T. Hauschke: Ja, absolut. Hier ist natürlich ein gegenseitiges Zusammenspiel wichtig: Wie bekomme ich die Daten aus der Produktion über den Produktionszwilling wieder zurückgespielt? Wie gelingt es also, Live-Daten aus der Anlage aufzunehmen, um Analysen zu erstellen etc.


 

tec.news: Die IDTA (International Digital Twin Association) hat es sich zur Aufgabe gemacht, mit der Verwaltungsschale die funktionale Beschreibung des Digital Twins zu standardisieren. Wie beurteilen Sie diese Standardisierungsbestrebungen?
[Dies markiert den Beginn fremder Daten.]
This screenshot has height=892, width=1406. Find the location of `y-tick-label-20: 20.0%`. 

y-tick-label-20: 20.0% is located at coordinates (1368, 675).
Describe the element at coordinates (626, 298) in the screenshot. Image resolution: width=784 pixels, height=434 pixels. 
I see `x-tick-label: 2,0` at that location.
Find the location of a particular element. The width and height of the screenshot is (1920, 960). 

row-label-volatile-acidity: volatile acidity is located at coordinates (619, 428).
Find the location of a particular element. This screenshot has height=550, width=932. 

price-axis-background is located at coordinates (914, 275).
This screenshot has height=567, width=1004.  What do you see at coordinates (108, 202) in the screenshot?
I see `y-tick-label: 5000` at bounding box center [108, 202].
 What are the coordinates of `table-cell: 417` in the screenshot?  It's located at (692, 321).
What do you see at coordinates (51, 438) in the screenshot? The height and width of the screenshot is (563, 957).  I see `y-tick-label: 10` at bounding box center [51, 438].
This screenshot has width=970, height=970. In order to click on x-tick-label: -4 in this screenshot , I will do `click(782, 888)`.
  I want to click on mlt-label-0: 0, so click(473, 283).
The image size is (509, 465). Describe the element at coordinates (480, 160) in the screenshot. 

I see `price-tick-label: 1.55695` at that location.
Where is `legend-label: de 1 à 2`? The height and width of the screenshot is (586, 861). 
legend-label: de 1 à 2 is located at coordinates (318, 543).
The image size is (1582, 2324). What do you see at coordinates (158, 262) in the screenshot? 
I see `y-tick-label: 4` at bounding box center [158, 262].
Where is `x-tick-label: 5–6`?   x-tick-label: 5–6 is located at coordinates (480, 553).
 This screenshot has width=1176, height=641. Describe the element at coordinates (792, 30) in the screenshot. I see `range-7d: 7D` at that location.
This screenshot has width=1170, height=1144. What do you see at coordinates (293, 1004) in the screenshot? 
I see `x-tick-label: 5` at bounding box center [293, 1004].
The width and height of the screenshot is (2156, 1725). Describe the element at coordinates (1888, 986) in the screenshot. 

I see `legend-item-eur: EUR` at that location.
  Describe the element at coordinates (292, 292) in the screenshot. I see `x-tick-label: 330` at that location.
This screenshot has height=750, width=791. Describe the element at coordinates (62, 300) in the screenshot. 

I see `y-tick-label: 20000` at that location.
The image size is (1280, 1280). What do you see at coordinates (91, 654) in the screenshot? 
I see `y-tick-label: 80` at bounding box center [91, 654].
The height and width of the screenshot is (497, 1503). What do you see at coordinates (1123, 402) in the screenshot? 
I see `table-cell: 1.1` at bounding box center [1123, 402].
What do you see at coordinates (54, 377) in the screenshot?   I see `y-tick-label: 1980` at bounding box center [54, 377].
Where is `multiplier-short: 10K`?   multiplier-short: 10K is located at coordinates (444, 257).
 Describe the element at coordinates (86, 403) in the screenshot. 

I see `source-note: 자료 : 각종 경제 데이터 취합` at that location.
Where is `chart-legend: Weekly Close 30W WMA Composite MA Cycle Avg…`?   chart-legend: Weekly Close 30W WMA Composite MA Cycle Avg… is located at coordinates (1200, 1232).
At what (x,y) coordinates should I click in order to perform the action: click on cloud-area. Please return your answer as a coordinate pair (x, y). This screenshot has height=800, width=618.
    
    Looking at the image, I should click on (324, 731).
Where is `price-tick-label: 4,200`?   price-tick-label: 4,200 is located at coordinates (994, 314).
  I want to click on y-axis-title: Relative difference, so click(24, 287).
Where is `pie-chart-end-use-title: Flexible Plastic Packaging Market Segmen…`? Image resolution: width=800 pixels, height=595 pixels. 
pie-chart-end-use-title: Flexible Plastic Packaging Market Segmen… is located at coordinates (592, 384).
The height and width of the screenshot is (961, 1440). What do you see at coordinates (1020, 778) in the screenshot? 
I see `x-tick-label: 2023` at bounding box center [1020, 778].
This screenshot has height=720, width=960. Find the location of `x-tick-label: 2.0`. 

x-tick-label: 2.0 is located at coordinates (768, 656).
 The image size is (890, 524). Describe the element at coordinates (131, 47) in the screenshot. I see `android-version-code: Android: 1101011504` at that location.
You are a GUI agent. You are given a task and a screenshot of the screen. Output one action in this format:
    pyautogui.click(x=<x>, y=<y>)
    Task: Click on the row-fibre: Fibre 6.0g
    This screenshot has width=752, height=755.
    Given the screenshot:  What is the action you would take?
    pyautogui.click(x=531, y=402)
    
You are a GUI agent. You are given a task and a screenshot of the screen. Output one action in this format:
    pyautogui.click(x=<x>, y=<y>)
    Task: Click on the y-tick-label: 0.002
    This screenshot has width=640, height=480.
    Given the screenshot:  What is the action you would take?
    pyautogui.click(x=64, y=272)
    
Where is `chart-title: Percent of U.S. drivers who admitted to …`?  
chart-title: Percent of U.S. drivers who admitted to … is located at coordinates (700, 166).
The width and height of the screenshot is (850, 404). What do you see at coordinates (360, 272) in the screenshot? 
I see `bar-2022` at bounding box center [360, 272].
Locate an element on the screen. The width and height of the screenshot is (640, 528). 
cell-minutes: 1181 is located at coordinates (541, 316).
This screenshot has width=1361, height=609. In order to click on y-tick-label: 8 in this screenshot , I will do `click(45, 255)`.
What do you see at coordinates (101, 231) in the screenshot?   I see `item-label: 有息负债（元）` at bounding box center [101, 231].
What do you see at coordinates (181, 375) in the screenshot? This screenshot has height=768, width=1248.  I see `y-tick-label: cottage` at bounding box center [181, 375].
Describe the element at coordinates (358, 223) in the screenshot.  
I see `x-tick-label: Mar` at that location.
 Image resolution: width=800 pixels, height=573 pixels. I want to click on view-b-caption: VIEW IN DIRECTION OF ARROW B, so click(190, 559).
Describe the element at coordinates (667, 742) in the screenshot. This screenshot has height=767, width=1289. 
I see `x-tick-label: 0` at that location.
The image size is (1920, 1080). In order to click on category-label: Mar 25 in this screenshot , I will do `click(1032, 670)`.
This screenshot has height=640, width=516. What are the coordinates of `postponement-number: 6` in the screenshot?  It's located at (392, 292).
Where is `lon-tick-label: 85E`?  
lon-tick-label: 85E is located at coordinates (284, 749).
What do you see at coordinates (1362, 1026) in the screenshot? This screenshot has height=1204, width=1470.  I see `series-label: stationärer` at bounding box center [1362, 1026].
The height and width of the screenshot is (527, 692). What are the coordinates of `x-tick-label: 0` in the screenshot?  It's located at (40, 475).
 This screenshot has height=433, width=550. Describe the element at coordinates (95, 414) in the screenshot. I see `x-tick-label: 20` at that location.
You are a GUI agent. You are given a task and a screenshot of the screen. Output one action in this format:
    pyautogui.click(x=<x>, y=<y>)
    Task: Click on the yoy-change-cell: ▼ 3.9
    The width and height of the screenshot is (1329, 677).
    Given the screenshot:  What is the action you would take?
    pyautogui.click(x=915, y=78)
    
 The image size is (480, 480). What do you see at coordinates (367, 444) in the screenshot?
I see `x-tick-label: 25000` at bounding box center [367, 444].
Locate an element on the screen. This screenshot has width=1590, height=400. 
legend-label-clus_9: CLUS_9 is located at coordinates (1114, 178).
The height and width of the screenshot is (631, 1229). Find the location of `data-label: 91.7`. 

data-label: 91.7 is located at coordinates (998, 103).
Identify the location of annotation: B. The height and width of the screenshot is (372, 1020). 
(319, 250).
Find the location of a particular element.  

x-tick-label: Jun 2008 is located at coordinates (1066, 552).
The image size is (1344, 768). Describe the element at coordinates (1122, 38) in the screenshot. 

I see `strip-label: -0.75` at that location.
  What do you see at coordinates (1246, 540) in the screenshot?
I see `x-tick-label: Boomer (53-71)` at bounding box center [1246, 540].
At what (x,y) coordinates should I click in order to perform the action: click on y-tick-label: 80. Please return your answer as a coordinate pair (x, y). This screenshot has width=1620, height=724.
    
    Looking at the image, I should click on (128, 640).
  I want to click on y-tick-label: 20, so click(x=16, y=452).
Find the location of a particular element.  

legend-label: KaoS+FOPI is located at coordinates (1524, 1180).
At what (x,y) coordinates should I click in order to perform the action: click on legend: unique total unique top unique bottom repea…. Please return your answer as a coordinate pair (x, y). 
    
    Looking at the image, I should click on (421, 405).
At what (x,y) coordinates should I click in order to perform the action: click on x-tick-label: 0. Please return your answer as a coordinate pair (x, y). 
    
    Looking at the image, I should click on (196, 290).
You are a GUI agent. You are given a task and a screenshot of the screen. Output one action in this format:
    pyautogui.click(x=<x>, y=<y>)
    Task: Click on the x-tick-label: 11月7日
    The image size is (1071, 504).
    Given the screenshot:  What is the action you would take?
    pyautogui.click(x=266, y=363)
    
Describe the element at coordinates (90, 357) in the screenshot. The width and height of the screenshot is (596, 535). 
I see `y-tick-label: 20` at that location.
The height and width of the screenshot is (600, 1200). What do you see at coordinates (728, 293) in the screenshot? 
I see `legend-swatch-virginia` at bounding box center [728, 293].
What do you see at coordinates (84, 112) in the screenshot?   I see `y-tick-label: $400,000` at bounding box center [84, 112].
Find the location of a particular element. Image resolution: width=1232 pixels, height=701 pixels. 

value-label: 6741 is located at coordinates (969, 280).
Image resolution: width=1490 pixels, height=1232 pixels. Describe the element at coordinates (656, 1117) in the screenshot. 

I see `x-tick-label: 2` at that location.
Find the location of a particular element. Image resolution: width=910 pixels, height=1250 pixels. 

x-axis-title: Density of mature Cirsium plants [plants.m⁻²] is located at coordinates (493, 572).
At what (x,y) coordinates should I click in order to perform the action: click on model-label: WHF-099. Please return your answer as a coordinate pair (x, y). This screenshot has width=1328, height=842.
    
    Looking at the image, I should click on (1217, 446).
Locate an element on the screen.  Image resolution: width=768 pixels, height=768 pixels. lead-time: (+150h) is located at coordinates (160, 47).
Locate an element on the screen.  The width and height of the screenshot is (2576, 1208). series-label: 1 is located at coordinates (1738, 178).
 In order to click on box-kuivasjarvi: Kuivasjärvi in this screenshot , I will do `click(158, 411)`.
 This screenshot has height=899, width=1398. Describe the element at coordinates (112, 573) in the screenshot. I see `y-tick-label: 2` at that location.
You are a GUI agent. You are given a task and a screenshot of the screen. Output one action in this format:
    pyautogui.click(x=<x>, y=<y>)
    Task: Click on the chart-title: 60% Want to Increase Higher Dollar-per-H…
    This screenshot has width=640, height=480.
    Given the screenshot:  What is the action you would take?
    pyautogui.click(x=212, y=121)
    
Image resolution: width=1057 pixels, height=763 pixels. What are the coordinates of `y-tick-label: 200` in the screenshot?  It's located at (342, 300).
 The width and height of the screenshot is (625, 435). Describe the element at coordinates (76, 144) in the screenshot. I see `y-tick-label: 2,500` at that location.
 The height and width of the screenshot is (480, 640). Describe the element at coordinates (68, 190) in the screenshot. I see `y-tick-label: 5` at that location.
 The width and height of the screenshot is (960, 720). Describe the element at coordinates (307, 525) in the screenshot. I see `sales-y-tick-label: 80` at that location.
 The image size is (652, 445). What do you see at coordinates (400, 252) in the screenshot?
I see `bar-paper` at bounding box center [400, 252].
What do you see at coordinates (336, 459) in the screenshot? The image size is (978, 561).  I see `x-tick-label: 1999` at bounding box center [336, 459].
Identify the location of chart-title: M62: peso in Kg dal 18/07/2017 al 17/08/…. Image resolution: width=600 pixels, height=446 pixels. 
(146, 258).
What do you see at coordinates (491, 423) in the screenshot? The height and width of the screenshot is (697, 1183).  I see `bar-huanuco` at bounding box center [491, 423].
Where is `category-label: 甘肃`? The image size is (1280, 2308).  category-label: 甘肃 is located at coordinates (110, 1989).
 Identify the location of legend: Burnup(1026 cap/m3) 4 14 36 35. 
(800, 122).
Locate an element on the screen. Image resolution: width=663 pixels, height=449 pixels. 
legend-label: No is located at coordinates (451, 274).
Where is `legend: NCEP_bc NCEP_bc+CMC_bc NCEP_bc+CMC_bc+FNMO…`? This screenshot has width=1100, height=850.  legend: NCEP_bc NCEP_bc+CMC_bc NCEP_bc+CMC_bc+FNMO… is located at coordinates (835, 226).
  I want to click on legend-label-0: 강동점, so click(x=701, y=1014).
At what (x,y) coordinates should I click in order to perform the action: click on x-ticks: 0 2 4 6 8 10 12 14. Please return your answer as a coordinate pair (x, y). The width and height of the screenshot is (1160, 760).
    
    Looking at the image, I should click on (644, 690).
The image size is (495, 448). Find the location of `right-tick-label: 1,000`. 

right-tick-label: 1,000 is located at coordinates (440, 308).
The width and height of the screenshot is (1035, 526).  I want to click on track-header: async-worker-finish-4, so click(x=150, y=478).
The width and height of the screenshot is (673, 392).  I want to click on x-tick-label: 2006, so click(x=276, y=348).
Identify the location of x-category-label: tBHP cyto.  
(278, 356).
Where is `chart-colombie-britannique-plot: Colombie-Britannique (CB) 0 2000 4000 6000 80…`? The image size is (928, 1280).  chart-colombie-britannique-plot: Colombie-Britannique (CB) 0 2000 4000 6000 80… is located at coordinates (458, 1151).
T. Hauschke: Wir sind schon lange im Kontext von ECLASS unterwegs (s. Kastentext), um in dieser Hinsicht Grundlagen zu schaffen, so wie sie auch die IDTA für den digitalen Zwilling beschreibt. Insofern haben wir ein großes Interesse daran, diese offenen Standards mitzugestalten und den Prozess aktiv zu begleiten. Aus meiner Sicht ist es genau der richtige Weg, jetzt Referenzanwendungen zu schaffen und Teilmodelle zu bilden, damit das Theoretische mit Erfahrungen aus der Praxis angereichert werden kann. Wie weit dies letztendlich geht, wird die Zukunft zeigen. Denn es ist entscheidend, wie Unternehmen das Thema umsetzen. Die Verwaltungsschale ist ein komplett neues Informationsmodell. Sie beschreibt und dokumentiert auf eine vollständig andere Art und Weise im Vergleich zu der Herangehensweise innerhalb der letzten 50 Jahre. Insbesondere vor dem Hintergrund, dass sehr viele Brownfield-Anlagen existieren, kann eine Umstellung eine gewisse Zeit in Anspruch nehmen. Für neue Anlagen ist dies sicherlich ein wichtiger Schritt, den man gehen muss.


 

tec.news: Werden die Aktivitäten von ECLASS und der IDTA zukünftig koordiniert?

T. Hauschke: ECLASS und die IDTA sind partnerschaftlich verbunden.  Wir sind auf einem sehr guten Weg, dass das Informationsmodell von ECLASS grundlegender Bestandteil der Verwaltungsschale ist, um aufzuzeigen, wie man Geräte klassifiziert und wie man sie beschreibt. ECLASS hat dazu das Informationsmodell entsprechend angepasst und um die sog. Asset-Applicationclass erweitert - ein perfektes Zusammenspiel. Damit hat man kein proprietäres Format, denn ECLASS als Standard istdIEC-konform und maschinenlesbar. Wenn ich diese Basis der Maschine-zu-Maschine-Kommunikation nicht habe, hilft mir das beste Informationssystem nichts. In diese Richtung laufen enge Abstimmungen mit der IDTA, z.B. ist hier das digitale Typenschild zu nennen, welches beidseitig semantisch eng abgestimmt ist


 

tec.news: Wie sehen Sie den Aspekt der aktiven Verwaltungsschale aus der Perspektive von ECLASS?

T. Hauschke: Hier müssen meiner Ansicht nach noch viele Diskussionen geführt werden, da derzeit viele unterschiedliche Ansätze für die Live-Daten existieren. Wir beobachten da aktuell eine hohe Dynamik. ECLASS-seitig kann ich sagen, dass alles, was wir heutzutage abbilden, 1:1 in Richtung Digital Twin genutzt werden wird. Wir sind dabei sehr gut aufgestellt, diese Informationen im Klassifizierungssystem und in der Semantik zu verankern, so dass die Informationen darüber transportiert werden können.